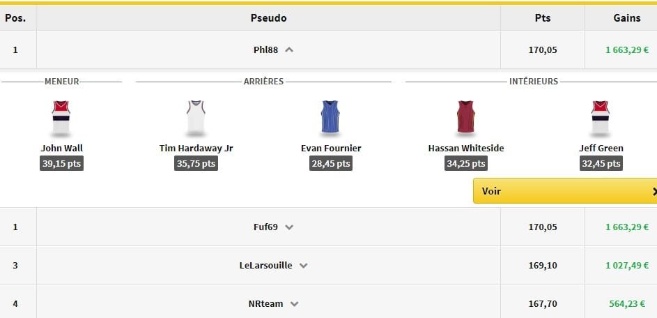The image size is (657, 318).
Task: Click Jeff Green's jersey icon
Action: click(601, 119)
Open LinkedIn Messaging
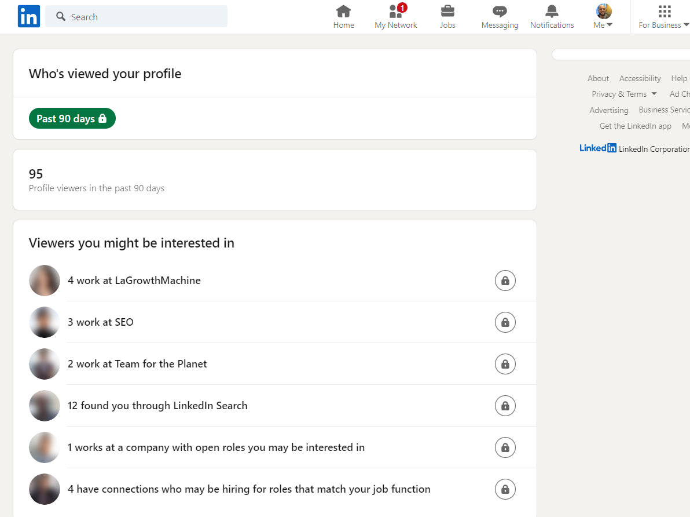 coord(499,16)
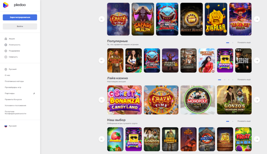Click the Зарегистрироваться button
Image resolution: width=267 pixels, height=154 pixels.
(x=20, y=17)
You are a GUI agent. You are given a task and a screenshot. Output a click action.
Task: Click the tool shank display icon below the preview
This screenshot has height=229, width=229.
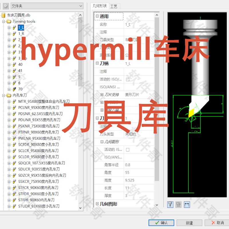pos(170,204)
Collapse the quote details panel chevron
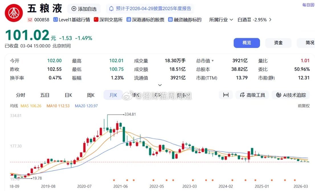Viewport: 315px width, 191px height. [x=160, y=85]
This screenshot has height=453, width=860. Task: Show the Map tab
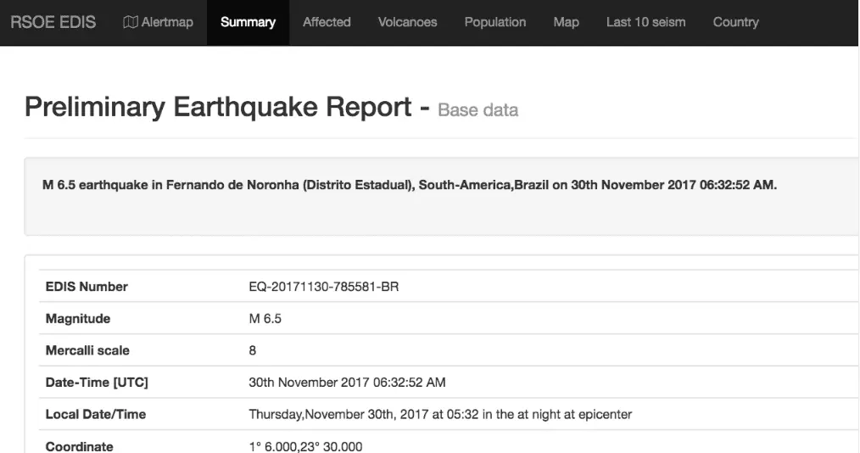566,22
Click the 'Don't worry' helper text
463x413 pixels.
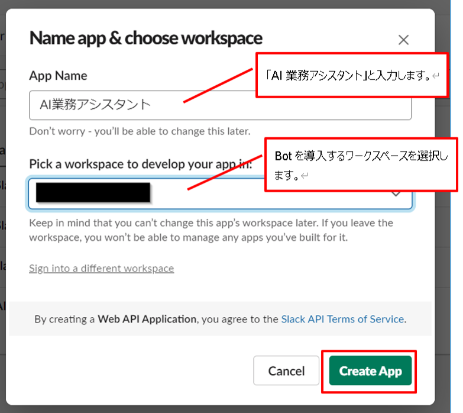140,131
· · · · ·
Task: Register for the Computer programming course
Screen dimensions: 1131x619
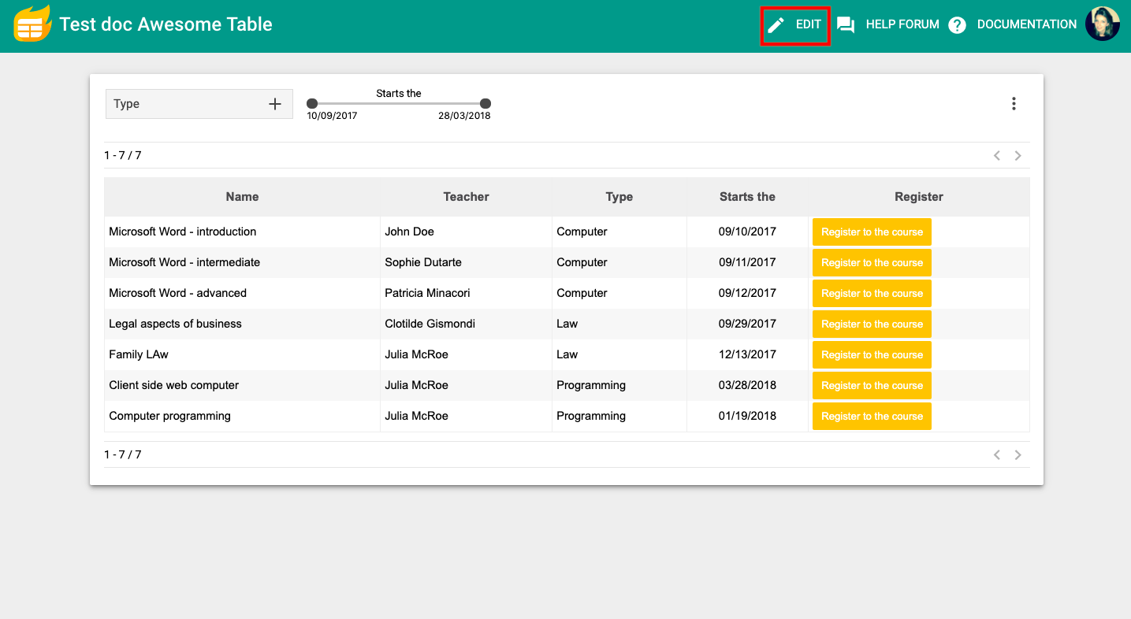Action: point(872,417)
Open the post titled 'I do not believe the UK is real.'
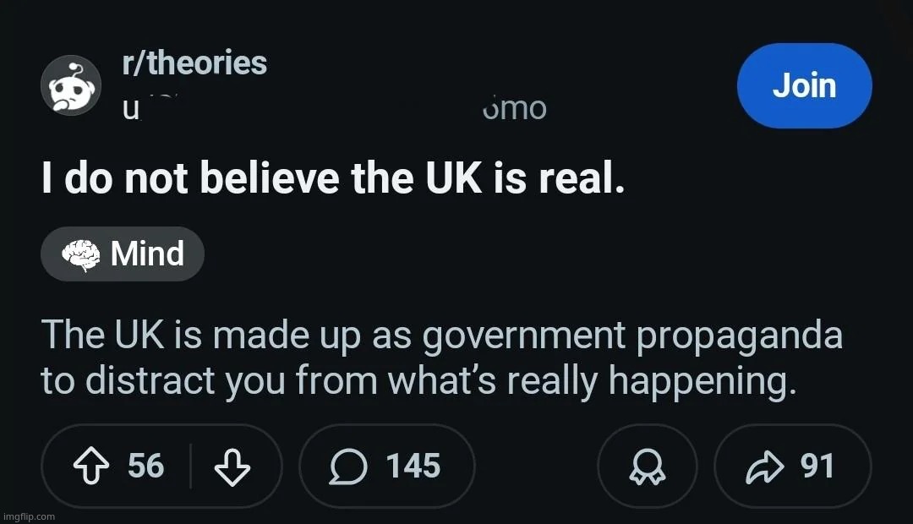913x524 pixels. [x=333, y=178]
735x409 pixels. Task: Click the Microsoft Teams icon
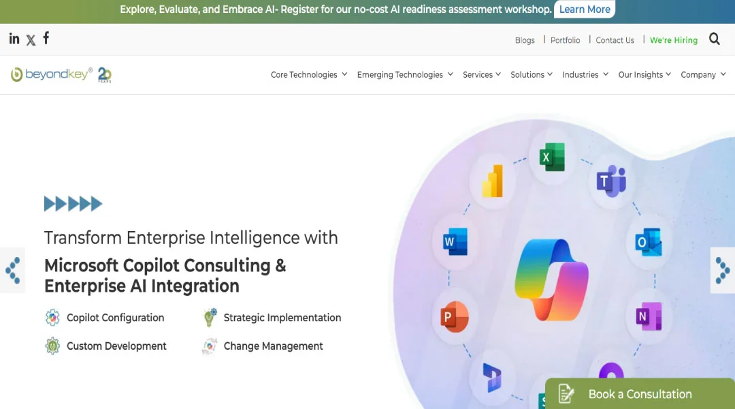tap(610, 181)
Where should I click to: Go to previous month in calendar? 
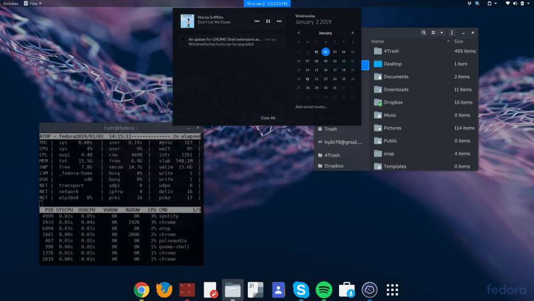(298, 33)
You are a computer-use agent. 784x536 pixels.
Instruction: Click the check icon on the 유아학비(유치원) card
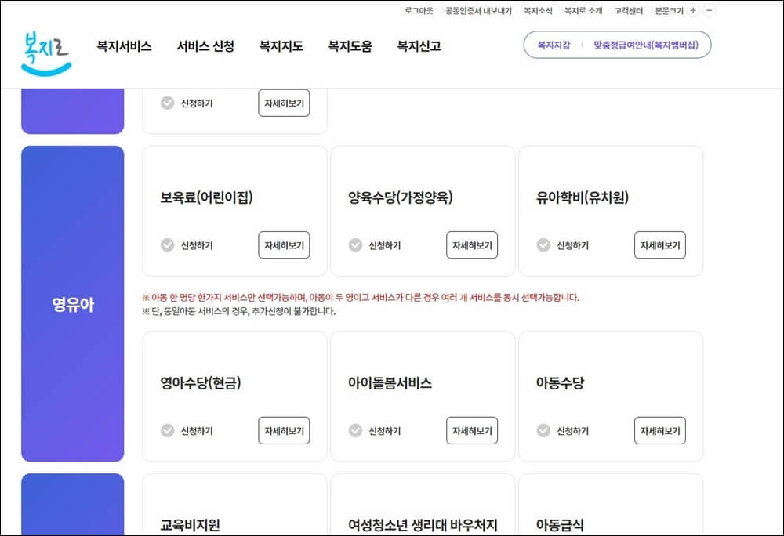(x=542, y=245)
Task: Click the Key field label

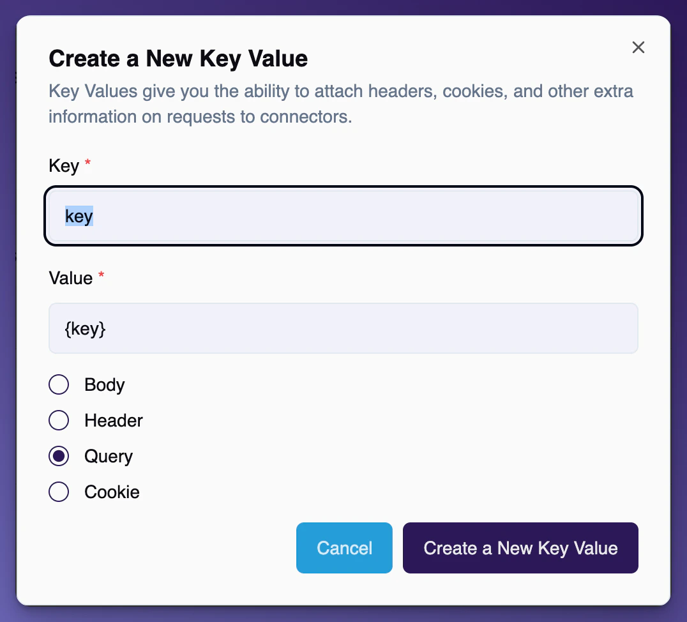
· · · · ·
▶ _What needs to be done_
How many lines of the entries hold the word "agent"? Respond with the number alone.

▶ _Answer to this problem_
2